The end of the year … time to review, cull, and shred old case files. A veritable trip down memory lane, reminding me of all the clients I helped and those I was unable to help.
Some of those old files contain purchase orders and financing contracts for cars. Just on a whim, I pull them out and start perusing the columns itemizing the elements of the car purchase. Down towards the bottom is an item usually labeled “Documentary Preparation” or “Documentation Fee.” The amount of the so-called “doc fee” is usually pre-printed on the dealer’s paperwork. That’s done to suggest that it is a government-required and non-negotiable charge. It isn’t.
Here’s one from 2001 from Dartmouth Dodge. The doc fee is $195. Here’s a real nostalgia item, from an Abington used car lot in 2004 — just $50. Another small used car lot in Somerset in 2008: $99. Route 6 KIA, 2011: $289 — printed in red, nice touch. McGee Chevrolet, 2010: $390. But the king of the doc fees, hands down, is Empire Hyundai, which since at least 2008 has been charging $495. It’s printed in bold type right above the $29 Inspection fee, which really makes it look like a required third-party payment.
What is a “doc fee”? It depends whom you ask. McGee Chevrolet’s invoice uses the alternate term “customer service fee” to describe the $390 charge, while Route 6 KIA uses “Seller’s administration fee.” Sometimes dealers claim that it’s for filing required documents with the Registry of Motor Vehicles. But that can’t be, because those charges are itemized separately. Sometimes they say it’s a fee charged to the dealer by the lender who buys the installment sale contract. That is inconsistent with the fact that the dealer charges the fee whether or not it is arranging financing. Sometimes they say it’s for the convenience of taking care of the registration paperwork rather than making you go to the Registry yourself. How much is that convenience worth to you? In a case brought by the Ohio Attorney General’s Office, charging that a dealer’s “delivery and handling” fee was unfair and deceptive, the defendant dealer was claiming that the fee covered everything from key duplication, file folders, inspecting and detailing the car, and paying property taxes and insurance on vehicles in the dealer’s inventory. So it depends whom you ask, but the problem is, most buyers never ask at all.
The bottom line is that the “doc fee” is an additional charge for the dealer’s overhead. That’s deceptive. In the American marketplace, it’s generally understood that a quoted price includes the seller’s administrative overhead and profit margin. If carrots are $1.99 a pound, you don’t expect the cashier to add on 30 cents for the store’s refrigeration system! If blue jeans are labeled $40, you wouldn’t pay an extra dollar to the clerk for cutting off the security tag! Adding a “doc fee” to the agreed-upon price of a car amounts to the same thing. And as this practice has gone on unchallenged for years, the money involved has grown from a nuisance to a substantial burden. No one I know would suggest that a $495 bump-up in the price of a car is trivial.
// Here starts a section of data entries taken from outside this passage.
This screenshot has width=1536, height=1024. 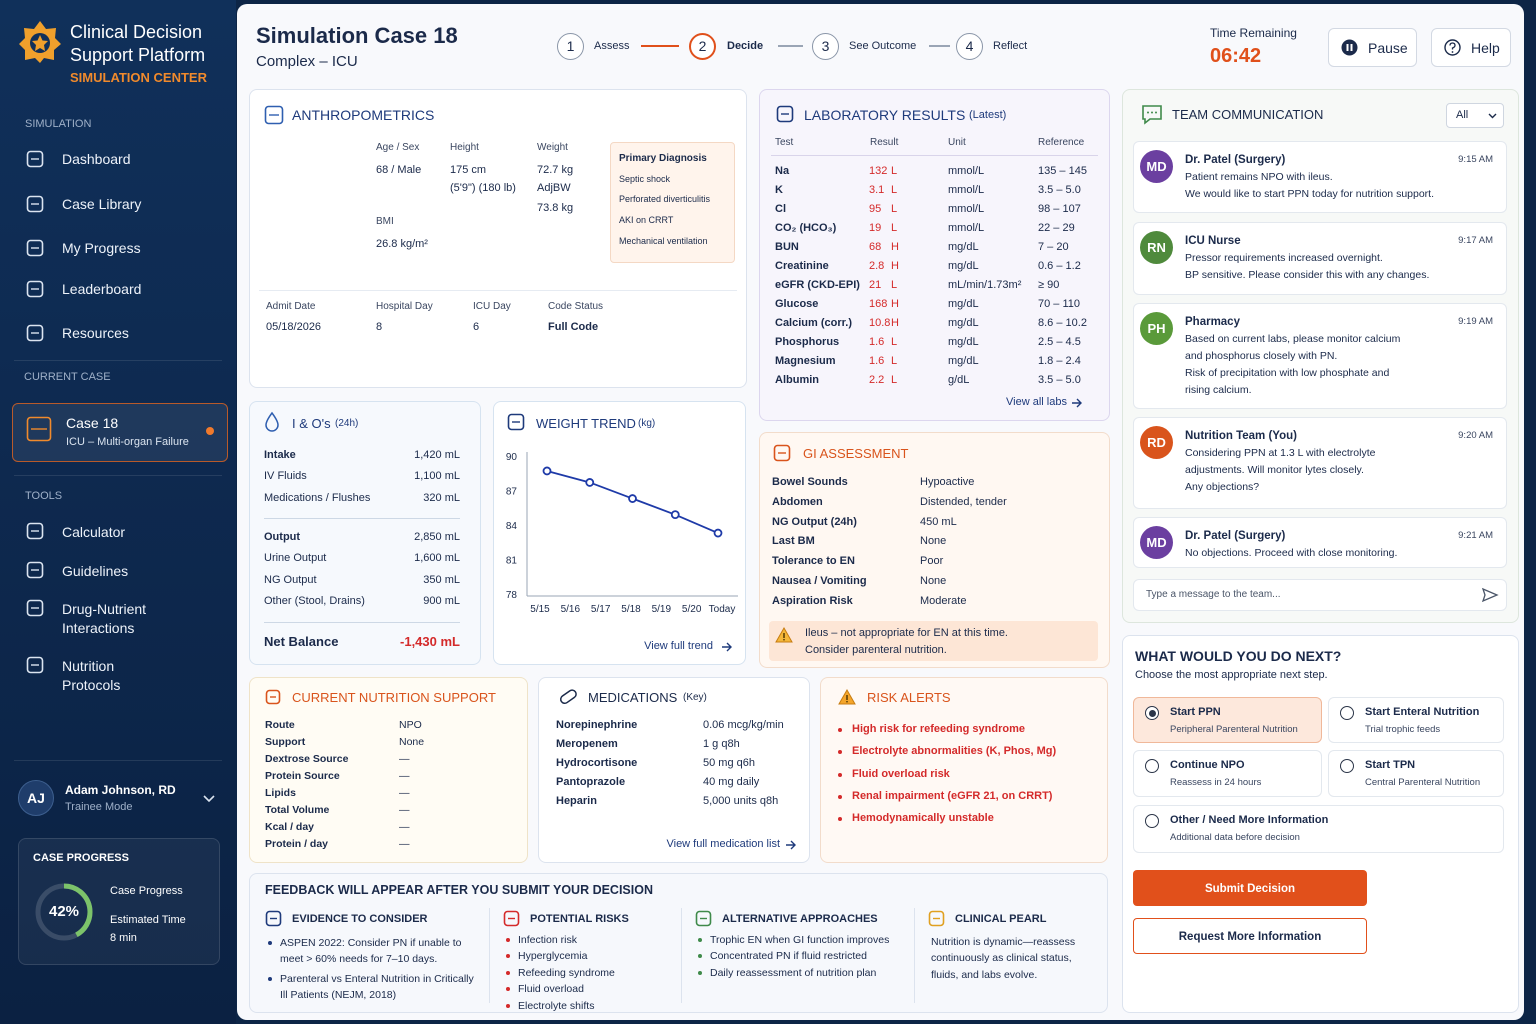 I want to click on net-label: Net Balance, so click(x=302, y=642).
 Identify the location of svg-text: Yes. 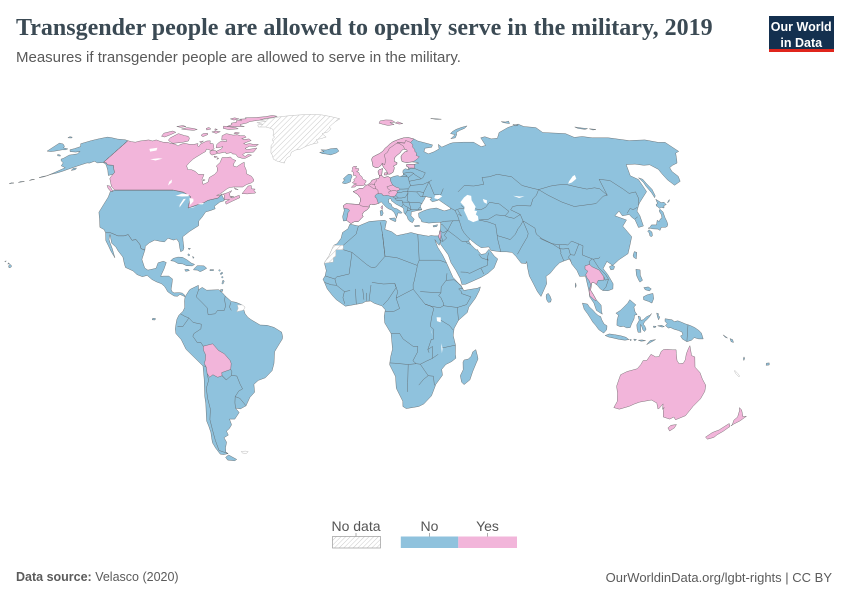
(488, 526).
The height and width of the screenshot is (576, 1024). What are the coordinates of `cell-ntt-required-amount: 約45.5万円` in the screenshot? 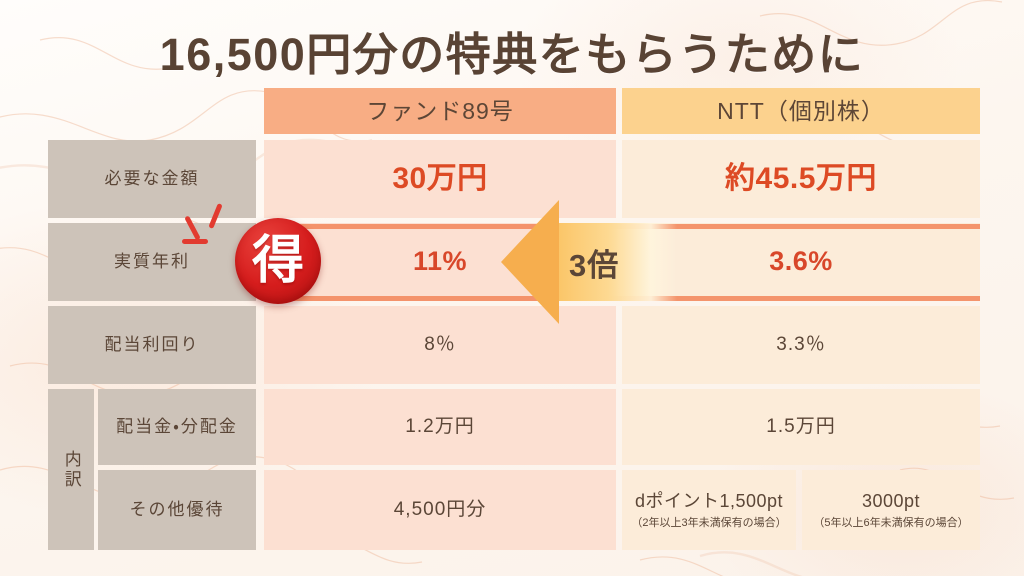 It's located at (801, 179).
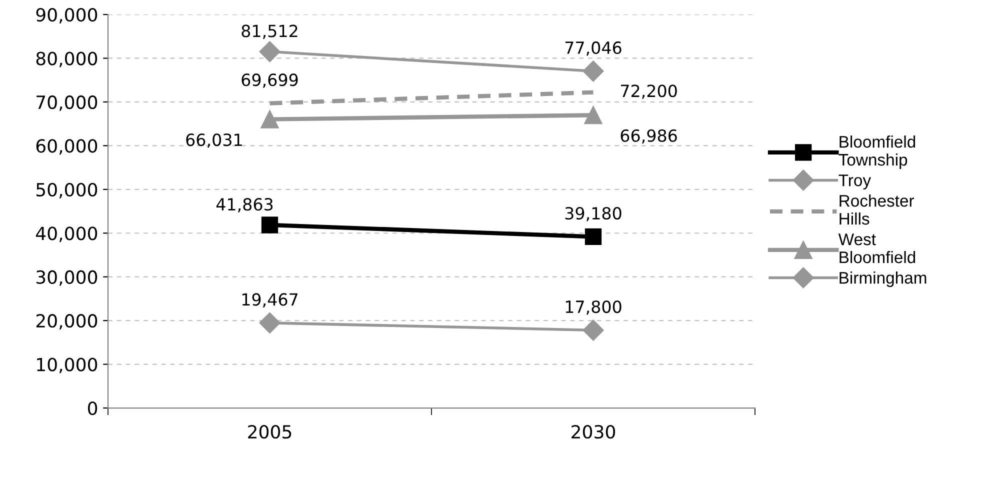 The width and height of the screenshot is (1000, 484). Describe the element at coordinates (68, 366) in the screenshot. I see `y-tick-label: 10,000` at that location.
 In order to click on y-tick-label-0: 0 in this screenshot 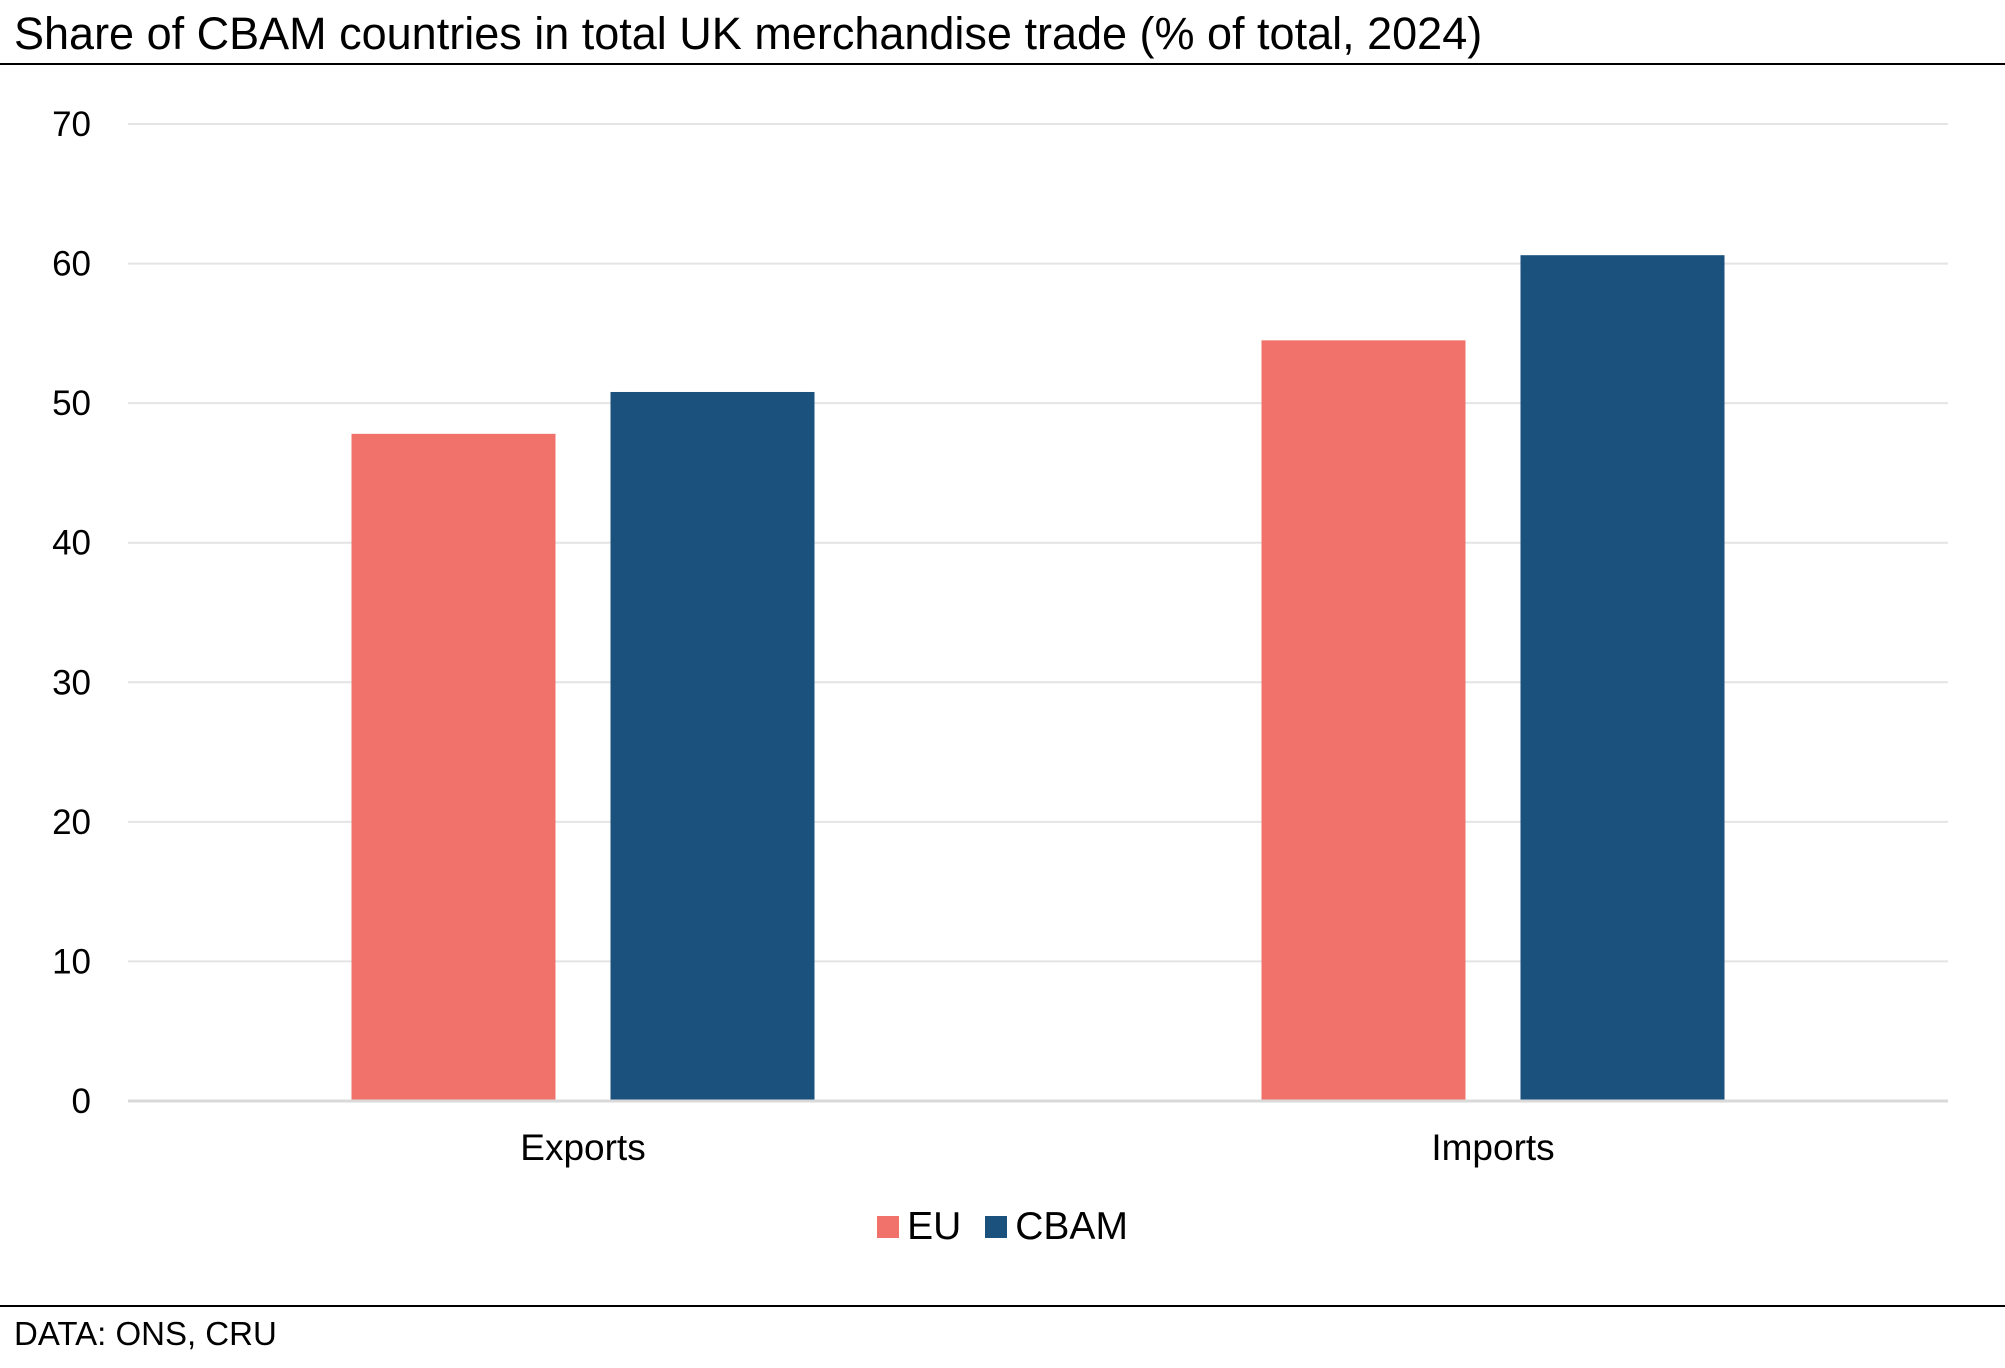, I will do `click(82, 1102)`.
Why doesn’t someone sue to stop this?
Well, to be worthwhile, a case would need a plaintiff buyer who was misled as to some aspect of the charge: that it wasn’t advertised, was slipped in after a bottom line was negotiated, was falsely misrepresented as being mandatory, or whatever. But often, in the fog of car buying, juggling the trade-in value, trade-in payoff, manufacturer’s rebates, GAP, VSI, and other unfamiliar acronyms, customers just don’t see, don’t ask, and don’t try to negotiate the fees proposed by the dealer. Sometimes they don’t even try to read through the finance contract, beyond the disclosure of the monthly payment. If you don’t appear to care about the price, it’s hard to complain you were overcharged.
In 2012, resolve to be a smart car buyer. Read the contract and question the fees, especially the big ones, starting with the “doc prep” fee.